*RECORDS SUPPLIED*.
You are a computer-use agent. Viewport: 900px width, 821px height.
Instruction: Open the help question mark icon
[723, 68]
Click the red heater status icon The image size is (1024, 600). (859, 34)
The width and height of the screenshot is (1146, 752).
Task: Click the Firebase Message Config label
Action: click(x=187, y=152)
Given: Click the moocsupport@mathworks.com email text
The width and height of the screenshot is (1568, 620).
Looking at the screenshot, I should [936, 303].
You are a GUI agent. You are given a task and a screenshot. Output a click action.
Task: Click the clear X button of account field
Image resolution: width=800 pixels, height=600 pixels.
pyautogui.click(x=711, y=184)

* * *

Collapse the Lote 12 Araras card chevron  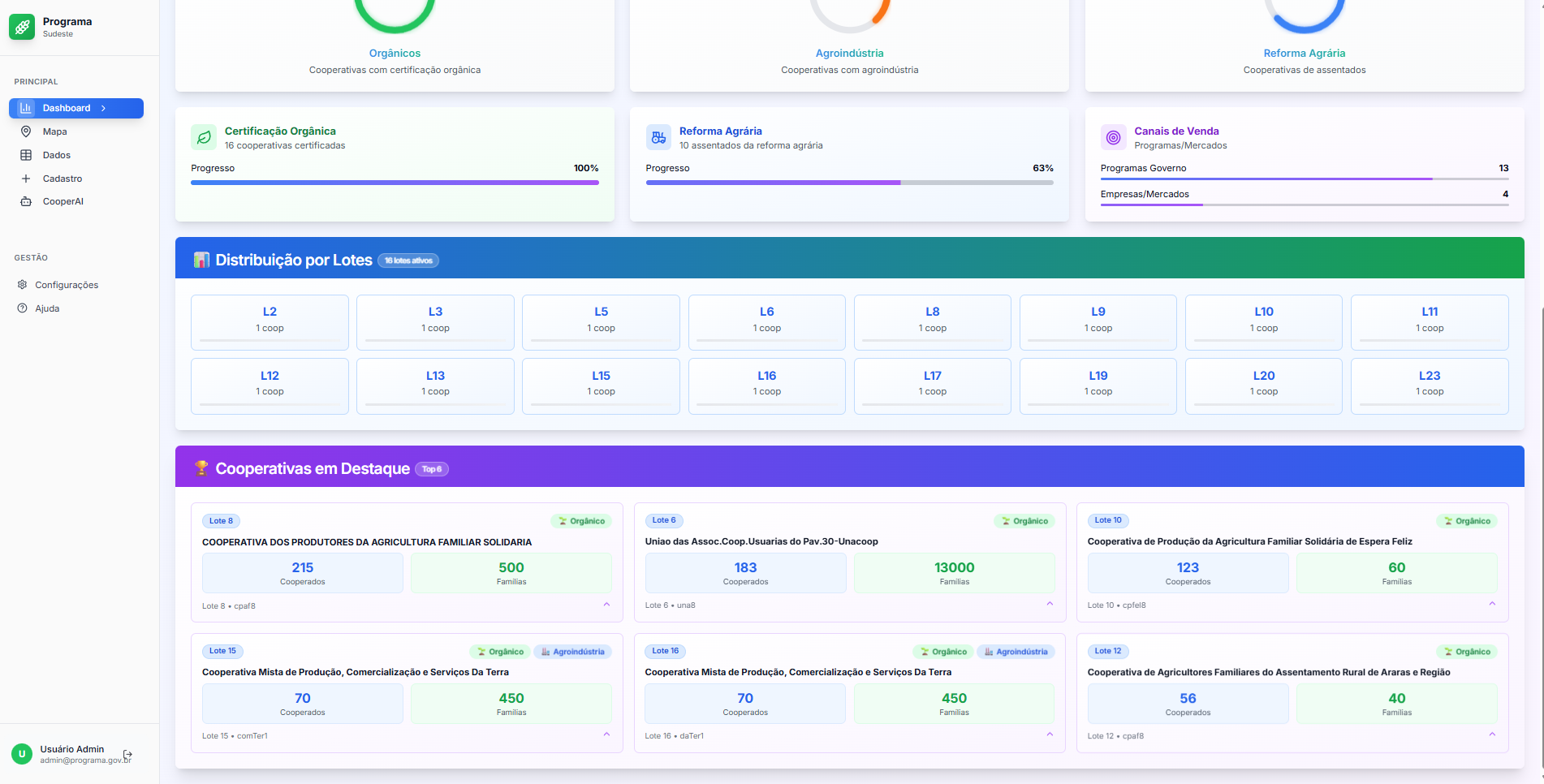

* * *

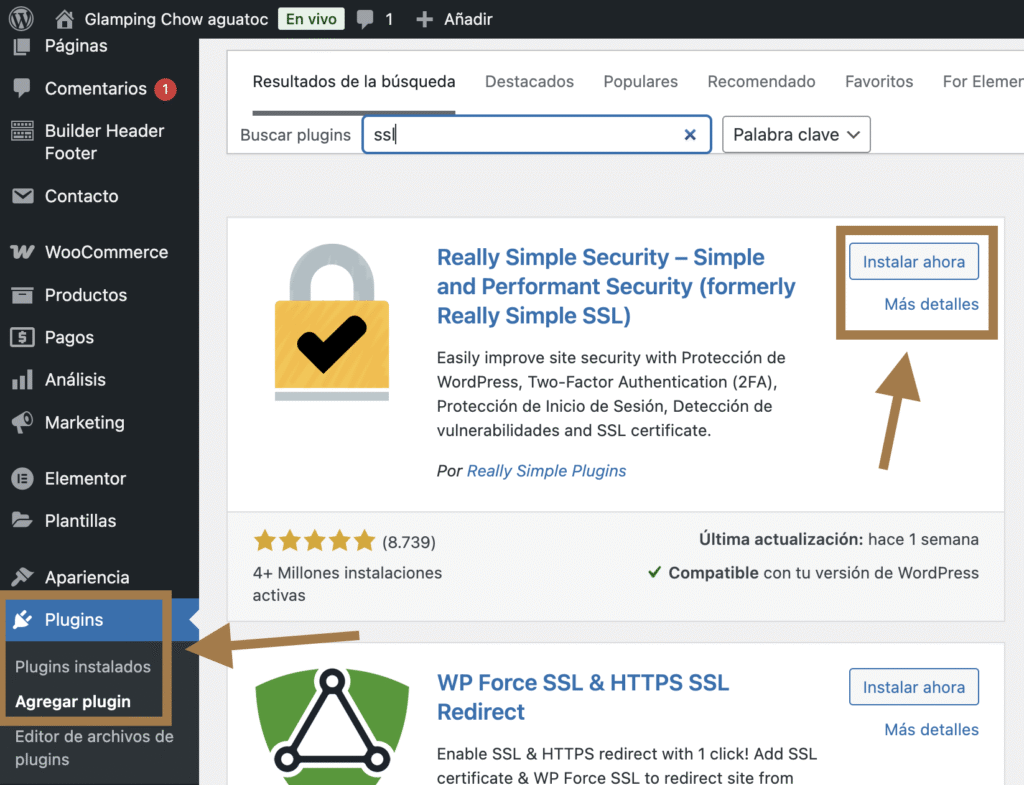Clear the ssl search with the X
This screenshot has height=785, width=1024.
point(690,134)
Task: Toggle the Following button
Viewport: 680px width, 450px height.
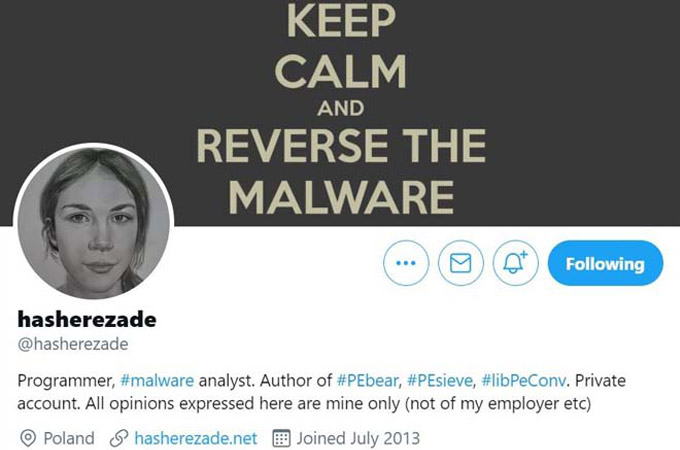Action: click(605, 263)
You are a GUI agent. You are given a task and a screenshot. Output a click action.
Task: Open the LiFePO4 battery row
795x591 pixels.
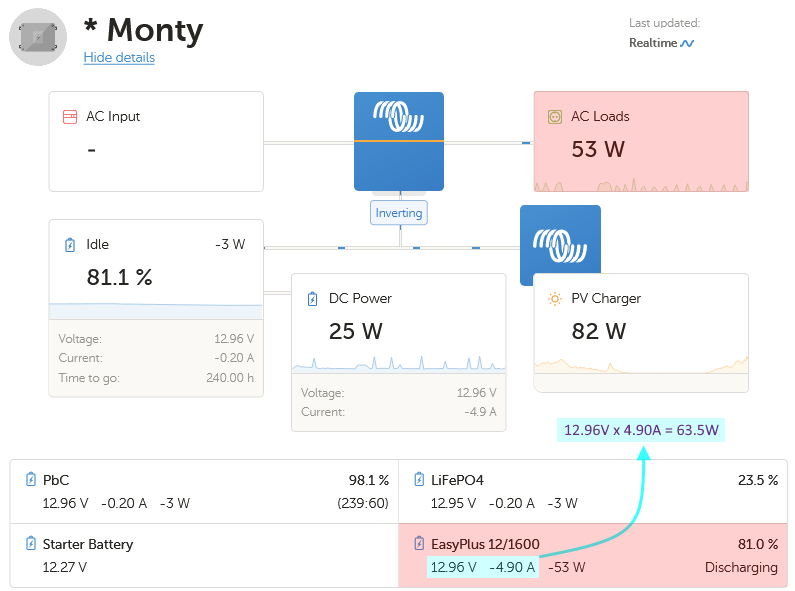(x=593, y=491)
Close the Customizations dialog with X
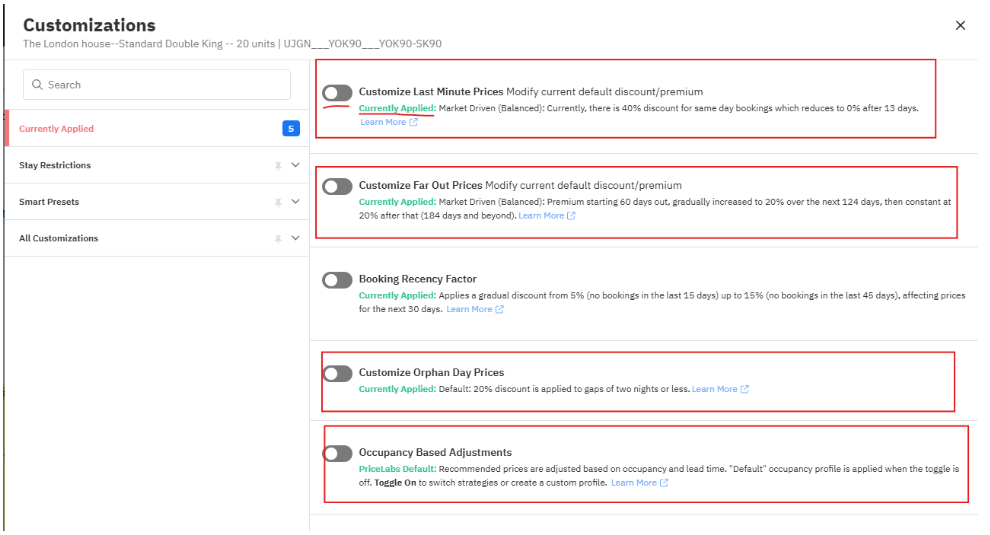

*PROBLEM REQUIREMENTS*.
From the line that has "Instruction: Open the help question mark icon" through the line that has "Given: Click the", copy every line exactly as it appears above, and leave out all others.

*ANSWER FOR THE TASK*.
Instruction: Open the help question mark icon
[723, 68]
Click the red heater status icon The image size is (1024, 600). (859, 34)
The width and height of the screenshot is (1146, 752).
Task: Click the Firebase Message Config label
Action: click(x=187, y=152)
Given: Click the moocsupport@mathworks.com email text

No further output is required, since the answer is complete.